= Exercise material =
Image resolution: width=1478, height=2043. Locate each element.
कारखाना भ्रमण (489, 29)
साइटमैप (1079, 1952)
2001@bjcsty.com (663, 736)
--
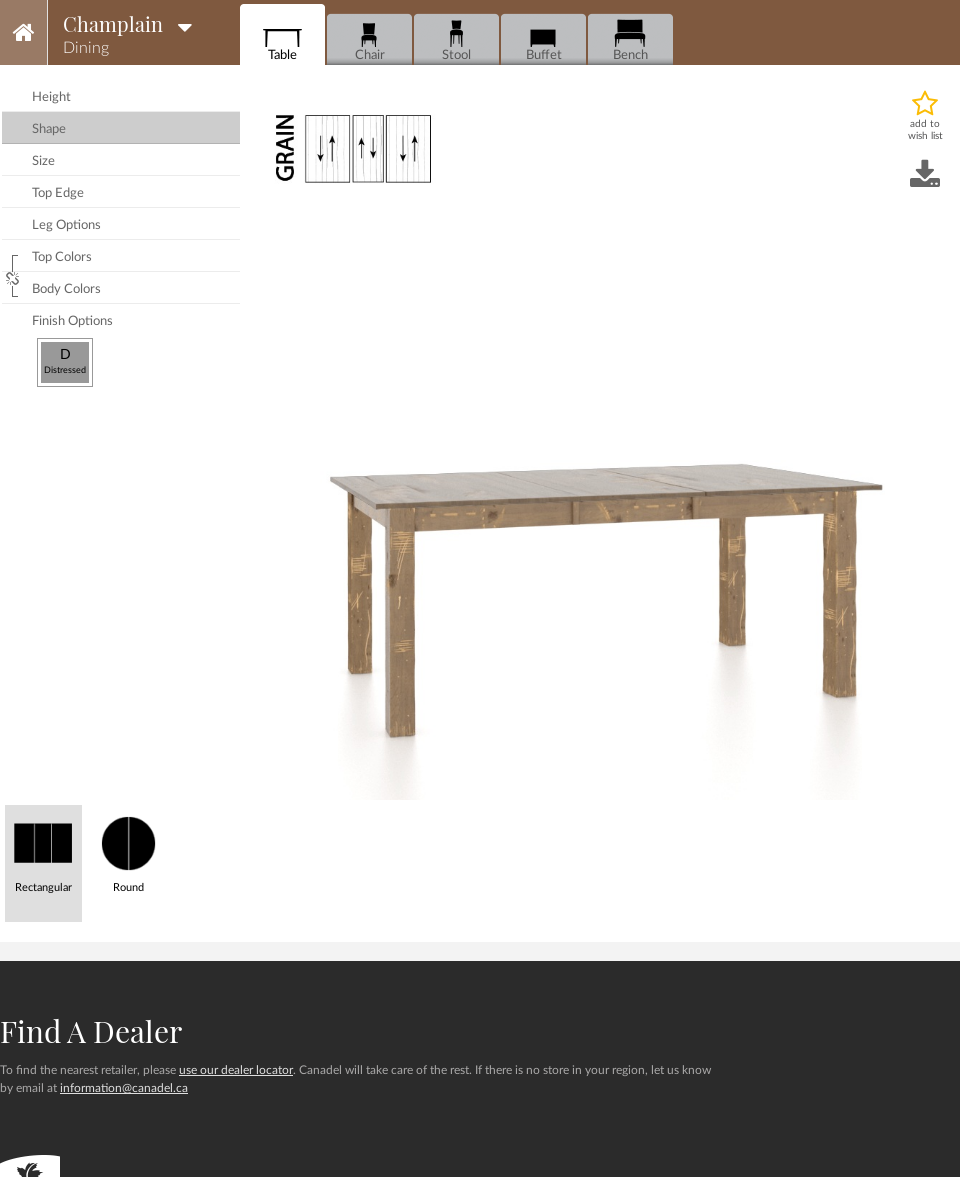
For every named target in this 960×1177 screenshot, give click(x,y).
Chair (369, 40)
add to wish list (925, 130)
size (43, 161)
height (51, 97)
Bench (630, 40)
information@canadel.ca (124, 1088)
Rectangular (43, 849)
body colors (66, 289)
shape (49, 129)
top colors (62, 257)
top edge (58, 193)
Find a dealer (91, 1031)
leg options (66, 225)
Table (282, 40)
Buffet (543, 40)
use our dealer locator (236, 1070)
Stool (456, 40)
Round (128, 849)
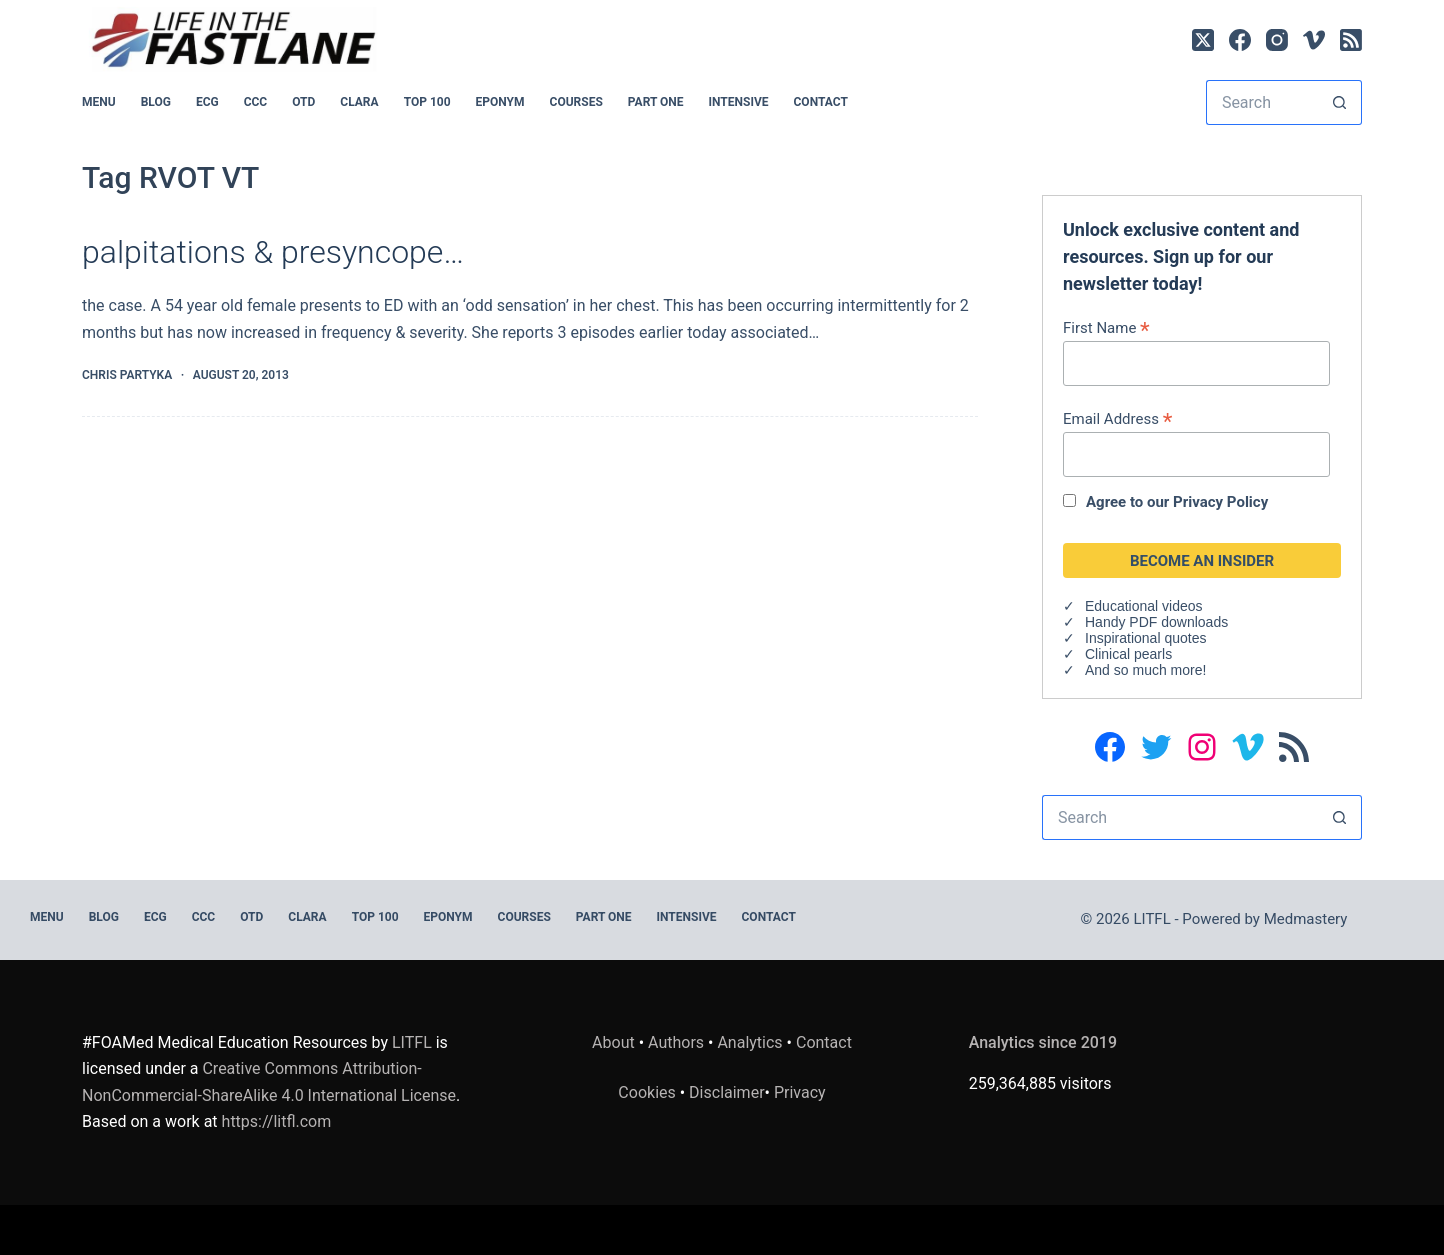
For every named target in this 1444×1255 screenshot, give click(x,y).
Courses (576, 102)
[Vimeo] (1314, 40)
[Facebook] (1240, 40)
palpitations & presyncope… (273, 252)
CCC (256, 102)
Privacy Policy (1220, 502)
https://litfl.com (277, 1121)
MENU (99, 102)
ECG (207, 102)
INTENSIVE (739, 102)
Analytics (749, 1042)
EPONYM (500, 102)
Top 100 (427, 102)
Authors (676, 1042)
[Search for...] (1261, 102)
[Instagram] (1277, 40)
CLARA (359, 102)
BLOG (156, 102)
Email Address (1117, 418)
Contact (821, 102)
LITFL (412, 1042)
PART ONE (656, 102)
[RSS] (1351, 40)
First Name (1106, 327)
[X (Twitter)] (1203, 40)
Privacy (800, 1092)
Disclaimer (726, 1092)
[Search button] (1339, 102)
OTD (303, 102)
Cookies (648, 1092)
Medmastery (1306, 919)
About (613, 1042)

= Exercise brief =
Please rewrite the material above from the line holding "Buffet (543, 40)" to the line holding "About (613, 1042)", inclusive, keeping every line, requests included, and shifting each coordinate pair by adding 109 to both numbers. Leave out the pictures.

= Result below =
Buffet (652, 149)
use our dealer locator (345, 1179)
Stool (565, 149)
Round (237, 958)
For every named target in this 1444×1255 screenshot, give click(x,y).
Courses (685, 211)
[Vimeo] (1423, 149)
[Facebook] (1349, 149)
palpitations & presyncope… (382, 361)
CCC (365, 211)
Privacy Policy (1329, 611)
https://litfl.com (386, 1230)
MENU (208, 211)
ECG (316, 211)
INTENSIVE (848, 211)
Analytics (858, 1151)
EPONYM (609, 211)
Top 100 (536, 211)
Authors (785, 1151)
[Search for...] (1370, 211)
[Instagram] (1386, 149)
CLARA (468, 211)
BLOG (265, 211)
Email Address (1226, 527)
Contact (930, 211)
LITFL (521, 1151)
PART ONE (765, 211)
[RSS] (1460, 149)
First Name (1215, 436)
[X (Twitter)] (1312, 149)
Privacy (909, 1201)
Disclaimer (835, 1201)
[Search button] (1448, 211)
OTD (412, 211)
Cookies (757, 1201)
Medmastery (1415, 1028)
About (722, 1151)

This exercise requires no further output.